In my mind, there's no question that Darfur will not be secure until more troops are in place, with enough donor funding and a stronger mandate to protect civilians. Until someone takes away the guns of those who are behind the vicious attacks, the peace agreement will unfortunately do little to help Darfurians sleep tonight.
... and an interview with Jan Egeland, UN Undersecretary-General for Humanitarian Affairs, which begins as follows.
--Jeff Weintraub.
--------------------
In December 2003, almost two-and-a-half years ago, you declared the humanitarian situation in Darfur to be "one of the worst in the world." Why has it taken so long for the rest of the world to notice?

The world did wake up for the first time, belatedly, in April 2004 after I gave two briefings [on Sudan] to the Security Council. My ability to come straight out of the briefing room, go to the noon press briefing, and say, "I just declared this to be ethnic cleansing of the worst kind to the Security Council," that made the journalists feel that they had something to go on.
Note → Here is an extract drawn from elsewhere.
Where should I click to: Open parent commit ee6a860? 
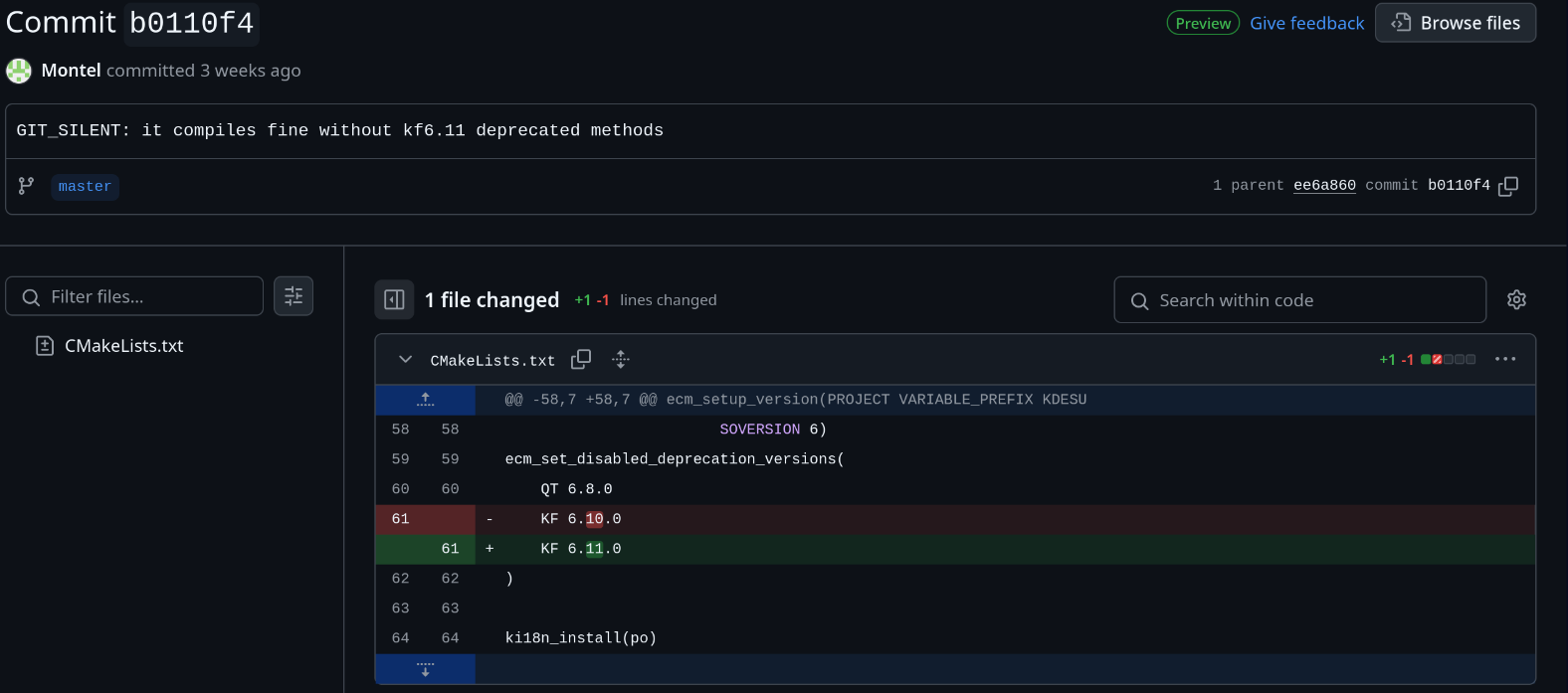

Then, in 2004, we made a lot of progress. We started with a couple hundred humanitarian workers on the ground and by the end of that year we had several thousand. And in 2005 we established the largest humanitarian operation on earth. At that time, mortality rates went down quite dramatically--they were then one-third of what they were in the summer of 2004.

But perhaps we were too successful in keeping people alive in 2005, in that the lack of dire news meant that attention to solving Sudan's political and security problems faded. We saw the limits of humanitarian action.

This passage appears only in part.